AIM OF THE EXERCISE —
Tell me, please, how many lines in the records below include the word "will". Give no more than the number.

Saved data entries:
******************************
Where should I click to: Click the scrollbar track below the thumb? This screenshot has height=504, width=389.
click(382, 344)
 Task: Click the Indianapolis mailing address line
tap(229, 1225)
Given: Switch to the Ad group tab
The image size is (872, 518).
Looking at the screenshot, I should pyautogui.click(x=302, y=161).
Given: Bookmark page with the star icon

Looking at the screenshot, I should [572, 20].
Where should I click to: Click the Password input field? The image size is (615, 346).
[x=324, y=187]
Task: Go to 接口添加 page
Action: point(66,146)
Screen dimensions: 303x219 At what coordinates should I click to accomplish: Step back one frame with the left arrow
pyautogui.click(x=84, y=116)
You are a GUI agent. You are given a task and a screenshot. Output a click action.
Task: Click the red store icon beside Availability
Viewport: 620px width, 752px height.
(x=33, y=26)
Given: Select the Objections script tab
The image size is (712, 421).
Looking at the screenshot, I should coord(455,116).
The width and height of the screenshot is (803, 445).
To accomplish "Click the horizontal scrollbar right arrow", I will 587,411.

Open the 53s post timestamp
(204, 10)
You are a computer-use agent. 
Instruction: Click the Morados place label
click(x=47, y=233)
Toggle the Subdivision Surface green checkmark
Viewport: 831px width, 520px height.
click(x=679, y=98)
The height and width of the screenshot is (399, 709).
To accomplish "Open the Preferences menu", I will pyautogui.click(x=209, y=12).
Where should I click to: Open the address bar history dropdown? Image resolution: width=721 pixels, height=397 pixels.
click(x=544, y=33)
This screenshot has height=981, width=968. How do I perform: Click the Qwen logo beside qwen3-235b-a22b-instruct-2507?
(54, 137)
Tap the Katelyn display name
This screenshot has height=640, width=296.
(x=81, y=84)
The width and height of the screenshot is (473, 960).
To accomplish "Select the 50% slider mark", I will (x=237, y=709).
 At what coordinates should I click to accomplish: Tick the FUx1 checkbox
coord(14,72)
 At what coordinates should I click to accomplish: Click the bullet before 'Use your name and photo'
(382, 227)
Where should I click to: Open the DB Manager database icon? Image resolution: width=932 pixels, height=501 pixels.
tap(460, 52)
******************************
EXERCISE OUTPUT —
3